*Your instructions*
Your task is to copy the stretch of lines in the records below that begins with the line containing "Pártolói Klub (631, 1916)" and ends with the line containing "For every named target in this 670×2576", exactly as written, with nothing added.
BEGIN Data provided
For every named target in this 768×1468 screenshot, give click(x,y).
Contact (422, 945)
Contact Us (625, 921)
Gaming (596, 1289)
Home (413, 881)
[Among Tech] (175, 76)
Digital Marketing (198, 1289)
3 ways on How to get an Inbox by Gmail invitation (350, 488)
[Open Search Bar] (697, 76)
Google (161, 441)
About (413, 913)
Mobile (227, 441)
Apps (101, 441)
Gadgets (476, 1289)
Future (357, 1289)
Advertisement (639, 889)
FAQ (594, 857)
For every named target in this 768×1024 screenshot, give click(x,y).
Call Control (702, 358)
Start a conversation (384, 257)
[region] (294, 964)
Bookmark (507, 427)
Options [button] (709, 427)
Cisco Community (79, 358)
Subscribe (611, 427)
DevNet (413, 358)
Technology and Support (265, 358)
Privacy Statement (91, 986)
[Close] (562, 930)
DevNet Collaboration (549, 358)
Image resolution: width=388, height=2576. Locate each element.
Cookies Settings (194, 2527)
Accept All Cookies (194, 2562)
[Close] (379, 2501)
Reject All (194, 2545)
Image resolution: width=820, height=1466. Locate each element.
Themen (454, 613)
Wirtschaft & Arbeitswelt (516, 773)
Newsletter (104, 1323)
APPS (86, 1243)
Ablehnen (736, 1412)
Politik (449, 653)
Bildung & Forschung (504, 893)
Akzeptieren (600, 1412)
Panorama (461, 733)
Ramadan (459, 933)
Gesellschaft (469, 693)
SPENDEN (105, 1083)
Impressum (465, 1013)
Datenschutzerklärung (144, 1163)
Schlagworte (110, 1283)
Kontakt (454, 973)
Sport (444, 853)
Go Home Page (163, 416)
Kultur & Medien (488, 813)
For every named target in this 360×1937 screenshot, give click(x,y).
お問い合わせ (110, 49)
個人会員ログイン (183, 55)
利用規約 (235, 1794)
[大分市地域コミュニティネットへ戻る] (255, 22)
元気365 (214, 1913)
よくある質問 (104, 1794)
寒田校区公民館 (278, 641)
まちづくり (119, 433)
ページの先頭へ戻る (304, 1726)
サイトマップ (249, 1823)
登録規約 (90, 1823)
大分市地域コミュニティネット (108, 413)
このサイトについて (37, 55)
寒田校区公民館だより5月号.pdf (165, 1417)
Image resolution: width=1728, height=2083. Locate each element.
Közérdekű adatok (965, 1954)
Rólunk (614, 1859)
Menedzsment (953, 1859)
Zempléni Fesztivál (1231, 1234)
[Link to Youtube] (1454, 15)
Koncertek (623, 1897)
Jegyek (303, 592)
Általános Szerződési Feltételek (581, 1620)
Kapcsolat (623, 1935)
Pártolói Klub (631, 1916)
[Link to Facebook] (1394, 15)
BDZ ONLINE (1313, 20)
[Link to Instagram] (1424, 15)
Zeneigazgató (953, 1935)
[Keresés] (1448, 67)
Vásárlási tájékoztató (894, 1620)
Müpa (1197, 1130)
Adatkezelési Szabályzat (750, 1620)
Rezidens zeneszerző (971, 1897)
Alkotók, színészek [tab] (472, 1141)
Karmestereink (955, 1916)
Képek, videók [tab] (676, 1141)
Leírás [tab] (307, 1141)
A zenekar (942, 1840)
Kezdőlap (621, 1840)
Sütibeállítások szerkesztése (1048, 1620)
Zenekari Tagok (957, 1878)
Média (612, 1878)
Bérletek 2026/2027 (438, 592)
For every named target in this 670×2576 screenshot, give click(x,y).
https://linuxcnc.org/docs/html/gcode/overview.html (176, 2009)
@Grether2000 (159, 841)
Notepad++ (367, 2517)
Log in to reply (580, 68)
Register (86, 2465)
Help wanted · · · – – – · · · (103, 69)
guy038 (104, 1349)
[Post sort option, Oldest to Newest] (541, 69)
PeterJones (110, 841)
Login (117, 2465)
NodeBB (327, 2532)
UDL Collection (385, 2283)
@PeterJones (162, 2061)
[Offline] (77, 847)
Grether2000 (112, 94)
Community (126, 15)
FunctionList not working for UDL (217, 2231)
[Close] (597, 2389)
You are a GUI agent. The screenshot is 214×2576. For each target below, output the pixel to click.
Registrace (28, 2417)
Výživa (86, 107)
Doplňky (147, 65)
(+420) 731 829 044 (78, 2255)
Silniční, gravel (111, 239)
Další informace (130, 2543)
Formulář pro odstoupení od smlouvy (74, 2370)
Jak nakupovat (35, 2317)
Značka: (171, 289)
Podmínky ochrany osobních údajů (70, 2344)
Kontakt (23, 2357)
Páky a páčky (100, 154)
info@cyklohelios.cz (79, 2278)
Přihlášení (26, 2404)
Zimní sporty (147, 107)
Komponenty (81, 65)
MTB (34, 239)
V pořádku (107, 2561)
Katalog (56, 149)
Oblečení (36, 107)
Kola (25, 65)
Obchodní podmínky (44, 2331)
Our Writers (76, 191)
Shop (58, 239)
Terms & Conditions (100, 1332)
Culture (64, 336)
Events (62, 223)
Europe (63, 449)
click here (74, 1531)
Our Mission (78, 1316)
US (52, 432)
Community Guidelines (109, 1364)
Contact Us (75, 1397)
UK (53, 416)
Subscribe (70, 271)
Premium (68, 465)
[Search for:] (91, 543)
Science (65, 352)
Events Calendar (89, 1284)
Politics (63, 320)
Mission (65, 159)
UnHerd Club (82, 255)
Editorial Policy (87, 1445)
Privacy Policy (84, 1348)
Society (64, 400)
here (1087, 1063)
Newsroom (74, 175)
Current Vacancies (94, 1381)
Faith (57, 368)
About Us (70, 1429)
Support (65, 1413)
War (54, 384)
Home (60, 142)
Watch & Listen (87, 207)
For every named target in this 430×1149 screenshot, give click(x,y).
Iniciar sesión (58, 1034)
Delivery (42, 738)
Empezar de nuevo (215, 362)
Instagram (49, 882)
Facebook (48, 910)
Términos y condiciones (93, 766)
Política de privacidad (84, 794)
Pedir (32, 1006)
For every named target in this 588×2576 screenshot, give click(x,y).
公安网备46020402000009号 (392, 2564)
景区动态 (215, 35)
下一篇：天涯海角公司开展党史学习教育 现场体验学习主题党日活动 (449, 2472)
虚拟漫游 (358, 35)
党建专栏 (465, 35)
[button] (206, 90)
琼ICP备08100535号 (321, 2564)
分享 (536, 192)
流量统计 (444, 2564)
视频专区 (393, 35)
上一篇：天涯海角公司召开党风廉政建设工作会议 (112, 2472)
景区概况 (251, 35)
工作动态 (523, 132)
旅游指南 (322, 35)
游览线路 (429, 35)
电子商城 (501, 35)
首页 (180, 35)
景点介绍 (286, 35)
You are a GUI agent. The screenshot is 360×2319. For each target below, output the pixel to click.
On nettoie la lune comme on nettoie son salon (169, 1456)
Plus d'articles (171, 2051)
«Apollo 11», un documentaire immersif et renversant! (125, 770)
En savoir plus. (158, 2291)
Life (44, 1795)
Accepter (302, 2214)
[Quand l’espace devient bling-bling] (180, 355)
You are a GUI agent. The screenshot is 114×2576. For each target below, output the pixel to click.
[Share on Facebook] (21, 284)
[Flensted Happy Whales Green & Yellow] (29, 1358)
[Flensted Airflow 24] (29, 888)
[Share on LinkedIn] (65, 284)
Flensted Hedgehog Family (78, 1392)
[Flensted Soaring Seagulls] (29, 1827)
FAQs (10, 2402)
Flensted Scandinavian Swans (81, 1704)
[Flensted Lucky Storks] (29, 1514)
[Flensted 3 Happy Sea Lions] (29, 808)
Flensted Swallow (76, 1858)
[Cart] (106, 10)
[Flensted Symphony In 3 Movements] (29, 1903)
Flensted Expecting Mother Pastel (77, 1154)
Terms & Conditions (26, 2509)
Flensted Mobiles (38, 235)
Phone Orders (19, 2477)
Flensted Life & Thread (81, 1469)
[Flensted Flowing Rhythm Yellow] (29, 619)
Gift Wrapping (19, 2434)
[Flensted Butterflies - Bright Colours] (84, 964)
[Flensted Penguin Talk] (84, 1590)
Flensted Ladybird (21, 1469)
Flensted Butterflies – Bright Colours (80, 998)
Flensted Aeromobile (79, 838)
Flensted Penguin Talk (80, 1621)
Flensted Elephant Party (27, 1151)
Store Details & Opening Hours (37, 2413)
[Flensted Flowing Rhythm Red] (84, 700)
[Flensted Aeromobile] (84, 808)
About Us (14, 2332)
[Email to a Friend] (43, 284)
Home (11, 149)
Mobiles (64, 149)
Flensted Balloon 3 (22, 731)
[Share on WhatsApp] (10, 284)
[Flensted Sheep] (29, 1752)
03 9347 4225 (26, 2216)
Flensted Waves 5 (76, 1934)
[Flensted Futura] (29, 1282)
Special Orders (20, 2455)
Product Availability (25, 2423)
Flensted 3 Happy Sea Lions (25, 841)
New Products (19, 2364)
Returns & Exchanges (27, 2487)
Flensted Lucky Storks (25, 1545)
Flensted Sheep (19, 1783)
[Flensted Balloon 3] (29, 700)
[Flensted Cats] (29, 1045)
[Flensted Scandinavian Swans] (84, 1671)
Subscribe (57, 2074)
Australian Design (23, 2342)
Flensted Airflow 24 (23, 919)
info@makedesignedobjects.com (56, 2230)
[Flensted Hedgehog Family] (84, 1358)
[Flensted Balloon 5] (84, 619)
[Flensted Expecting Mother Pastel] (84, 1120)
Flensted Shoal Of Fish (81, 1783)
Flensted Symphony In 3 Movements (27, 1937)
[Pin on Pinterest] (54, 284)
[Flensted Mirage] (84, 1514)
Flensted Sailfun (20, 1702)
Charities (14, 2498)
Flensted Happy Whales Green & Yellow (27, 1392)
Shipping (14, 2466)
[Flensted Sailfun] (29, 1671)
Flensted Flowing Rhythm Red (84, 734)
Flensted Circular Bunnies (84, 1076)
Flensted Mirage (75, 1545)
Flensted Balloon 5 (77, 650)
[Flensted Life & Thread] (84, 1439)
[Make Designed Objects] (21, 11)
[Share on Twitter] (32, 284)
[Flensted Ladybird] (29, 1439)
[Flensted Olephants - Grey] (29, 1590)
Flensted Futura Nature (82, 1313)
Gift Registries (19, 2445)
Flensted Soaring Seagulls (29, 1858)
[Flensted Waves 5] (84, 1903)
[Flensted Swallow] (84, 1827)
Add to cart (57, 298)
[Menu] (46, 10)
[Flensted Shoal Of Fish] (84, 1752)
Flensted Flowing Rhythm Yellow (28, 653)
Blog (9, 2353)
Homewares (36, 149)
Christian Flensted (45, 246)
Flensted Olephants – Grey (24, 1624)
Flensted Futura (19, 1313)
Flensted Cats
END Data provided
*Answer space*
Pártolói Klub (631, 1916)
[Link to Facebook] (1394, 15)
BDZ ONLINE (1313, 20)
[Link to Instagram] (1424, 15)
Zeneigazgató (953, 1935)
[Keresés] (1448, 67)
Vásárlási tájékoztató (894, 1620)
Müpa (1197, 1130)
Adatkezelési Szabályzat (750, 1620)
Rezidens zeneszerző (971, 1897)
Alkotók, színészek [tab] (472, 1141)
Karmestereink (955, 1916)
Képek, videók [tab] (676, 1141)
Leírás [tab] (307, 1141)
A zenekar (942, 1840)
Kezdőlap (621, 1840)
Sütibeállítások szerkesztése (1048, 1620)
Zenekari Tagok (957, 1878)
Média (612, 1878)
Bérletek 2026/2027 (438, 592)
For every named target in this 670×2576 screenshot, give click(x,y).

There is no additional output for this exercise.